= Exhibit A (art exhibition) =

1992 art exhibition

Cover of Exhibit "A" catalogue, designed by the late Tony Arefin showing "sealed evidence" wrapper.

Exhibit A was an art exhibition in the galleries of the Serpentine Gallery, London, from May 7—June 7, 1992.

==Theme and content==
The eight artists whose work was showcased were selected by curator Henry Bond for their ongoing interest in the exhibition's key theme: art exploring perceptions of evidential fact particularly in the context of the crime scene. The art historian Ian Jeffrey wrote,It is the opposite, Exhibit A, to a sensational exhibition, and crystallises a turning in the art world away from the egotistical mode towards impersonality. The egotistical, it admits, is a delusion ... its premises are anonymous, fluent, vertiginous, wary of values. Anything else would emerge as a cliché ... it is, in fact, a properly phenomenological exhibition, one which refuses to differentiate between subject and object, between perception and the moments and occasions of perception.
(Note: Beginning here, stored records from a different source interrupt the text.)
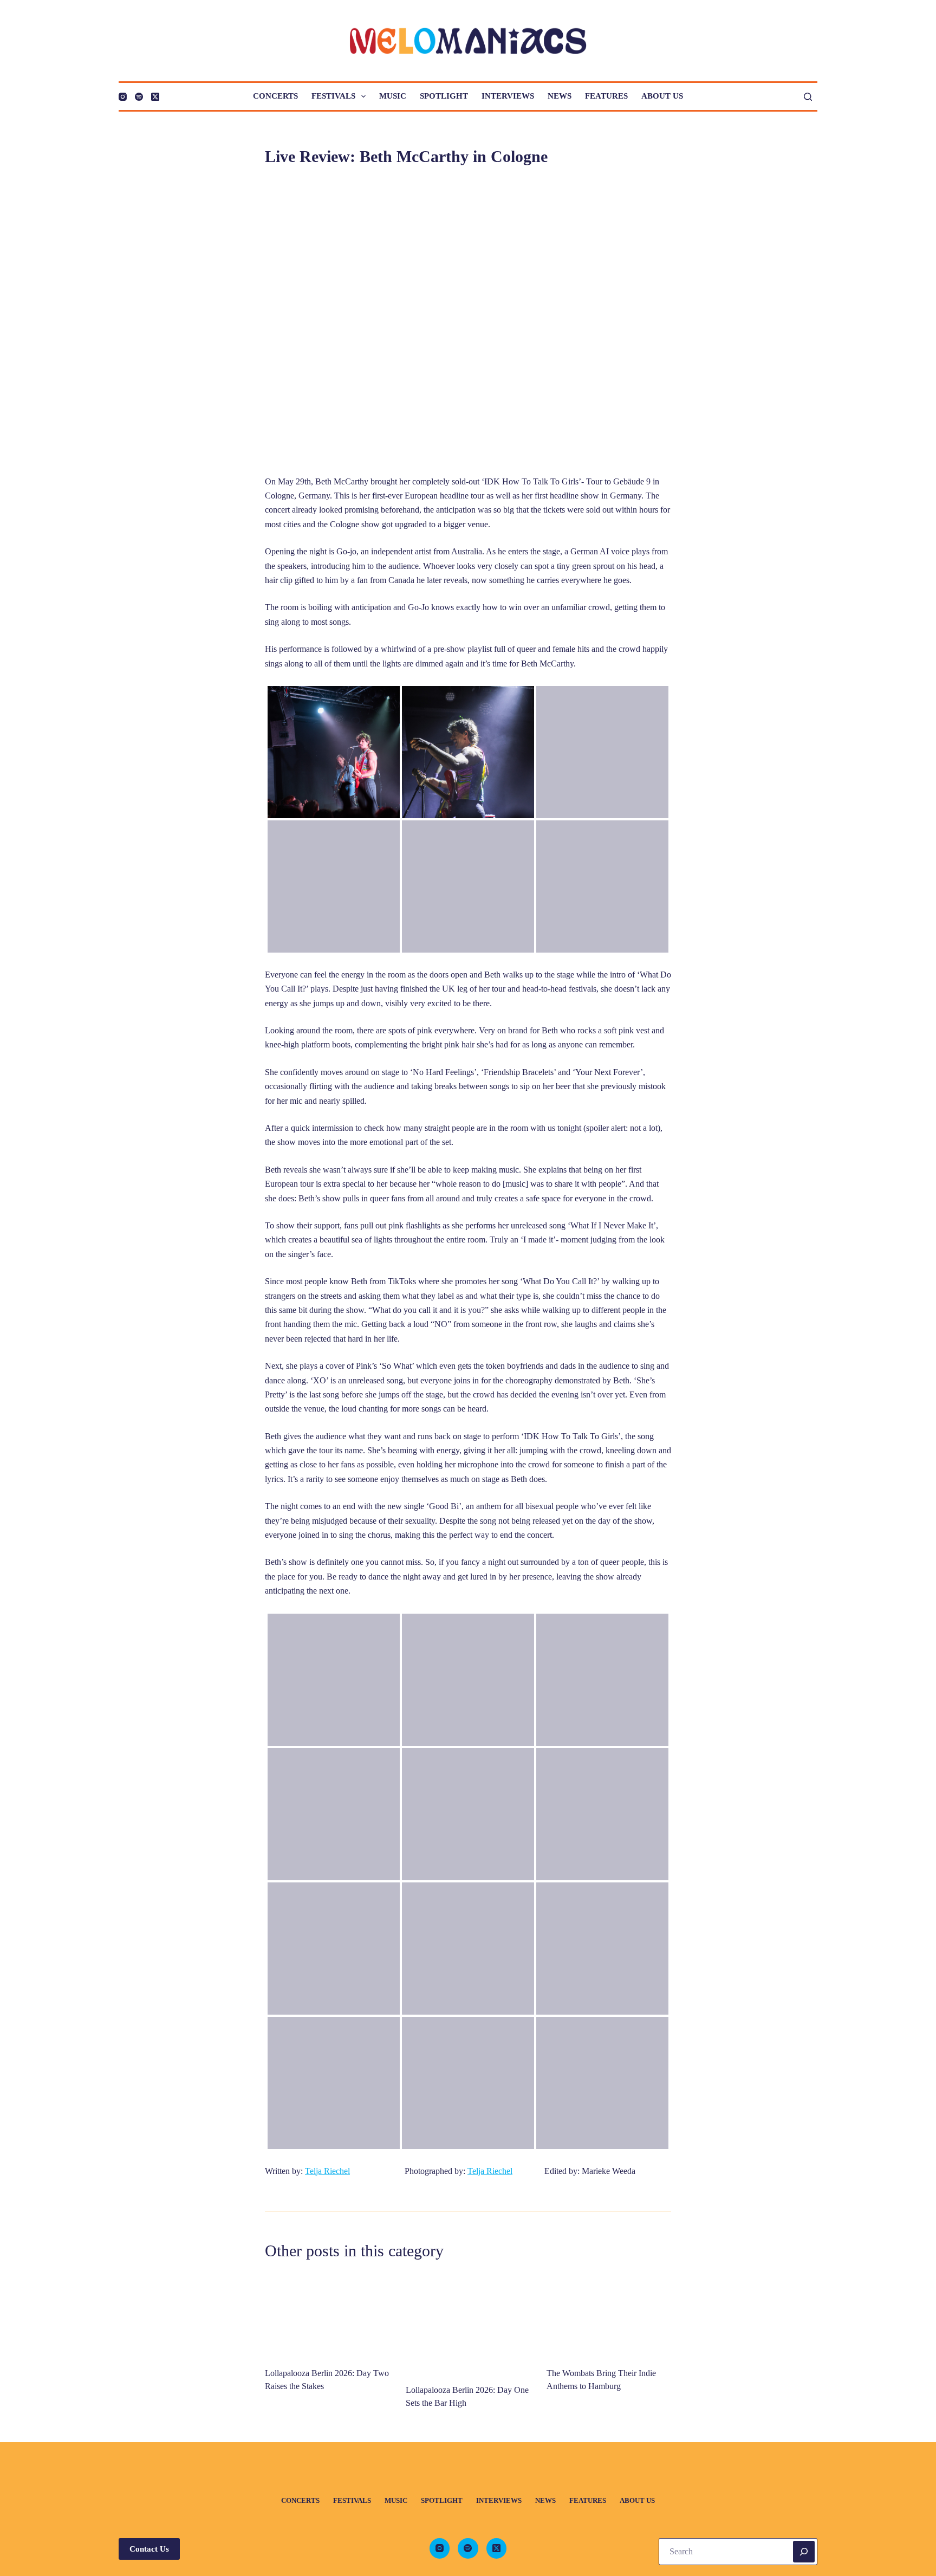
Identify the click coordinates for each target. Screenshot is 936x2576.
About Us (662, 96)
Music (392, 96)
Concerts (275, 96)
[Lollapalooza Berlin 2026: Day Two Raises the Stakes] (327, 2314)
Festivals (333, 96)
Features (606, 96)
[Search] (808, 97)
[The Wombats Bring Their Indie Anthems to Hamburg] (609, 2314)
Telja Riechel (327, 2171)
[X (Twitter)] (155, 97)
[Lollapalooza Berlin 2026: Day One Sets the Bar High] (468, 2323)
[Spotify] (139, 97)
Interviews (508, 96)
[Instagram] (123, 97)
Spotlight (444, 96)
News (559, 96)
One of the works on view was a slide-installation, shown in a darkened room, by artist Mat Collishaw, which presented the viewer with a rapid-fire sequence of stills of Jodie Foster dancing as she appeared in the "rape scene", in Jonathan Kaplan's 1988 movie The Accused.

==Exhibited artists==

- Mat Collishaw
- Catherine Yass
- Cesare Pietroiusti
- Dominique Gonzalez-Foerster
- Damien Hirst
- Sam Samore
- Hirsch Perlman
- Cindy Bernard

==Review literature==

- Sarah Kent, “Exhibit A,” Time Out, London, No. 1135.
- Charles Hall, “Exhibit A,” Arts Review, June 1992.
- Kate Bush, “Exhibit A,” Art Monthly, June 1992, p. 15-16.